I need to install these things
 
Leyla Alkan
Leyla Alkan
okay @GFauxPas
 
GFauxPas
GFauxPas
okay the problem here is that $[0,\infty)$ is neither closed nor bounded so that's why we need extra theorems than just "uniform limit of riemann integrable functions is riemann intergrable", because these are limits of riemann integrals, they're improper integrals, so the old theorems are not enough
okay?
 
geocalc33
geocalc33
Given a set of functions, can you take the limit of the whole set?
 
GFauxPas
GFauxPas
3:49 PM
well if they're indexed by a countable set you essentially have a sequence of functions geocalc
but the concept your looking for is called "limit point"\
a set of functions can have a function as a limit point. not always, and it's not always unique
let me know when to continue Leyla
 
Leyla Alkan
Leyla Alkan
@GFauxPas okay I'm following
 
Secret
Secret
@geocalc33 It will be similar to treating a sequence of functions, but you will need some notion of topology on the set before limits can be talked about
 
GFauxPas
GFauxPas
so to show the convergence of the improper riemann integral in the example we use theorem 7.38
 
geocalc33
geocalc33
@Secret what sort of notion of topology would you need?
 
GFauxPas
GFauxPas
your sequence is $\left \langle { t^{2k} e^{-xt^2} } \right \rangle_{k = 0}^{+\infty} $
 
Secret
Secret
3:55 PM
At minimum you will need some directed sets, so that some notion of convergence can be talked about. But assuming your set of function is countable, you need converging sequences.
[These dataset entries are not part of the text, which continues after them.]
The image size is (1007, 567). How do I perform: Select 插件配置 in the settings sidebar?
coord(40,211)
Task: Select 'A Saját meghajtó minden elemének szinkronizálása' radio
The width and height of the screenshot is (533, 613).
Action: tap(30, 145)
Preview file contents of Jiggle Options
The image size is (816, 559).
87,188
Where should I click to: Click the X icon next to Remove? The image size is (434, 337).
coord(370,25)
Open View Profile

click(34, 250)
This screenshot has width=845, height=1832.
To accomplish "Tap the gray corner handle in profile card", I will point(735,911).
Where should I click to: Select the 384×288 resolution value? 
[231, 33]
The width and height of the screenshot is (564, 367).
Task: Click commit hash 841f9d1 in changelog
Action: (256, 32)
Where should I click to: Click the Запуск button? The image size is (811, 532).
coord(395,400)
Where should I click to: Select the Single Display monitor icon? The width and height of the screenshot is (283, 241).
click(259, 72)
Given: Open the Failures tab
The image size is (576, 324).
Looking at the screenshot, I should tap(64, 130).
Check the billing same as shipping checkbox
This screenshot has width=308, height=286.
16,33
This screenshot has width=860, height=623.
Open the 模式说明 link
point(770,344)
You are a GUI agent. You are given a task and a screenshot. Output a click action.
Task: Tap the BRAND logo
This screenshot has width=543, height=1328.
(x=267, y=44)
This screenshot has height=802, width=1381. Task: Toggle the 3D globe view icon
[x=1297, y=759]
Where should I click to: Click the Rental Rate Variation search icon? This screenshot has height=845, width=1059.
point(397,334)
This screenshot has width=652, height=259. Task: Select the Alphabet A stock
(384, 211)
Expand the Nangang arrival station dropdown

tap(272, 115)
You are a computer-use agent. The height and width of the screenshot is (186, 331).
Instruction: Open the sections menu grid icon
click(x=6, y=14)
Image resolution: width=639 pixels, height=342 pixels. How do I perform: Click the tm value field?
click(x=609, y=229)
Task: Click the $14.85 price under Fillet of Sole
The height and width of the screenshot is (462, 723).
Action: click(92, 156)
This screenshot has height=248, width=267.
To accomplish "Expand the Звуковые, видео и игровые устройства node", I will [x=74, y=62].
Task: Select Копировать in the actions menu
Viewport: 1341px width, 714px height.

e.g. $x^2, 0.5x^2, 0.25x^2,0.125x^2,...$ converges very slowly to $0$
 
GFauxPas
GFauxPas
and the interval you're checking is $[\delta,+\infty)$ for $\delta > 0$
with me?
 
Leyla Alkan
Leyla Alkan
yes
 
Secret
Secret
So, for a set of function to have a limit, it has to be a directed set which eventually converges towards some function
 
GFauxPas
GFauxPas
we want a function $g$ such that $|f_n(x,t)| < g(x)$ for every $n$ and such that $g$ is integrable as an improper integral over $[\delta,+\infty)$. that's what theorem 7.38 requires, except the theorem uses $c$ instead of $\delta$
 
geocalc33
geocalc33
@Secret basically they are all the same function with different parameter values, and as the parameter tends towards infinity the area under the curve approaches zero
 
GFauxPas
GFauxPas
4:01 PM
good?
 
Secret
Secret
right, so your family of functions is arranged under some linear order based on the parameter
 
Leyla Alkan
Leyla Alkan
yeap
 
GFauxPas
GFauxPas
all the sets are non-negative so we'll ignore the absolute value part
we want an integrable function $g$ such that
 
geocalc33
geocalc33
@Secret yeah
 
GFauxPas
GFauxPas
$t^{2k} e^{-xt^2} \le g(t)$ for any $k$
the RHS isn't a function of $x$ so you need to find a bound that works for all $x \in [\delta,+\infty)$
any ideas?
does $t^{2k}e^{-xt^2}$ have a maximum on $x \in [\delta,+\infty)$ that might help?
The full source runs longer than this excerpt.